- Also known as: Film 24 (until 2013)
- Presented by: Gavin Esler Jane Hill Stand-in presenters: Ben Brown Martine Croxall Victoria Derbyshire
- Starring: Film critic: Mark Kermode Stand-in critics: Anna Smith Jason Solomons James King
- Theme music composer: David Lowe
- Country of origin: United Kingdom
- Original language: English

Production
- Production locations: Studio C, Broadcasting House, London
- Running time: 10 minutes

Original release
- Network: BBC News
- Release: 15 October 2022

Related
- BBC News at Five The Film Show

= The Film Review =

The Film Review (formerly Film 24) is a ten-minute film-related programme that was usually shown on BBC News each Friday evening at 5:45 pm. It reviewed three new films each week and was repeated several times during weekends.

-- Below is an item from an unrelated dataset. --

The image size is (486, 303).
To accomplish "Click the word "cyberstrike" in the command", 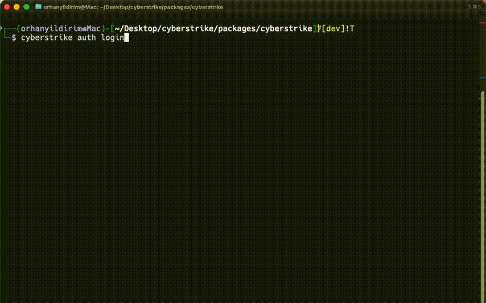I will pos(47,38).
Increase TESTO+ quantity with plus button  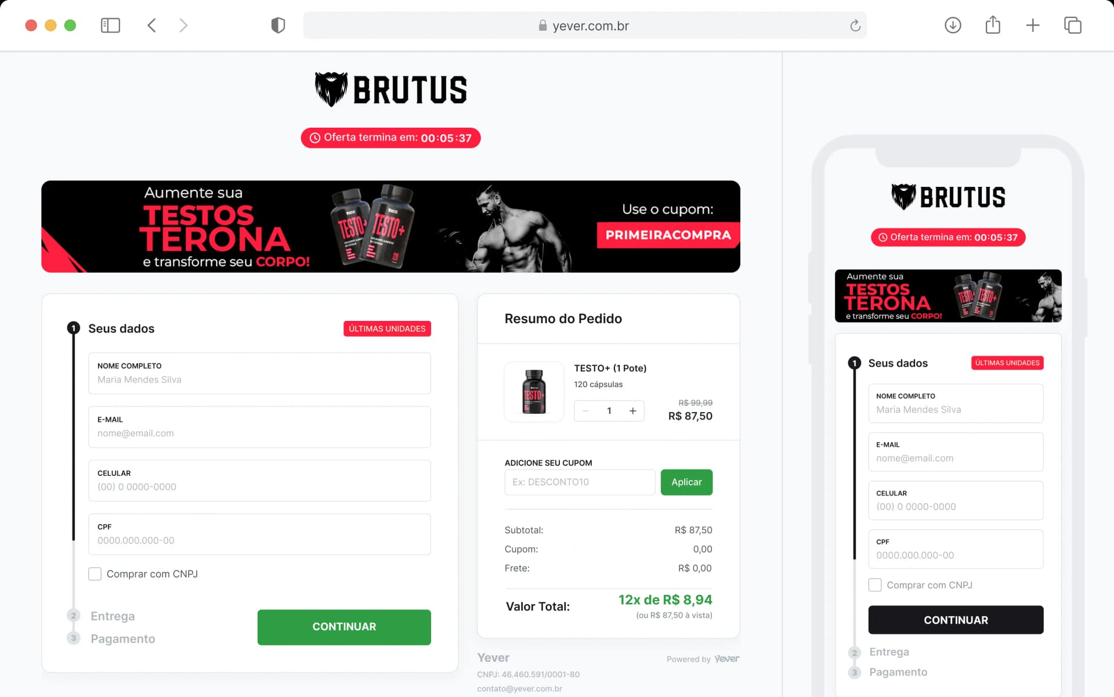point(632,411)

Jane Hill served as the main host, having taken over the position when Gavin Esler left as a BBC News channel presenter. Mark Kermode was the regular film critic. However, during the COVID-19 pandemic restrictions, the programme was presented exclusively by the film critic alone. It concentrated on home streaming releases as cinemas have been closed but, from 24 July 2020, began to include cinema theatrical releases again. From 10 September 2021, The Film Review returned to the BBC studios and its regular format for the first time since the COVID-19 pandemic began.

The programme was renamed The Film Review on 22 March 2013, following BBC News 24's rebranding to BBC News and its move to Broadcasting House. The relief presenter when Kermode could not present was Anna Smith. Other film critic stand-ins included Jason Solomons and James King.

The show was axed by the BBC and, like Dateline London, ended in mid-October 2022. The final episode was broadcast on 15 October 2022.